Optimal LNP compositions showed increased expression in spleen, with enhanced
uptake by
multiple APC populations. Optimal LNPs induced high levels of type I IFN,
which were found
critica for the T cell response evoked. Surprisingly, most of the mRNA dose
injected became
associated with B cells. B cells showed an activated phenotype and were vital
for induction of
antigen-specific CD8 T cells, indicating a previously undocumented role of B
cells.
The DoE approach successfully predicted LNP-compositions to be highly or
poorly
immunogenic.

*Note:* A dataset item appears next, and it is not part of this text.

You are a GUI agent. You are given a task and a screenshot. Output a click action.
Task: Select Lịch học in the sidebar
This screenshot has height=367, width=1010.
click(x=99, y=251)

Optimal LNP-compositions promoted A) mRNA uptake and expression
by
splenic APCs, mainly B cells B) innate activation, evidenced by increased
release of
inflammatory cytokines and expression of activation markers on APCs C) high
magnitude and
qualitative T-cell responses, capable of regressing established TC-1 tumors.
Induction of type I
interferons was found critical in the efficacy of i.v. administrated mRNA-
vaccines. Also B cells
were crucial for the induction of T-cell responses, likely partially due to
the production of anti-
PEG antibodies. Importantly, the presence of antibodies against the LNPs does
not interfere
with eliciting T-cell responses. This is highly relevant considering that many
people will acquire
PEG-antibodies after vaccination with PEGylated LNPs.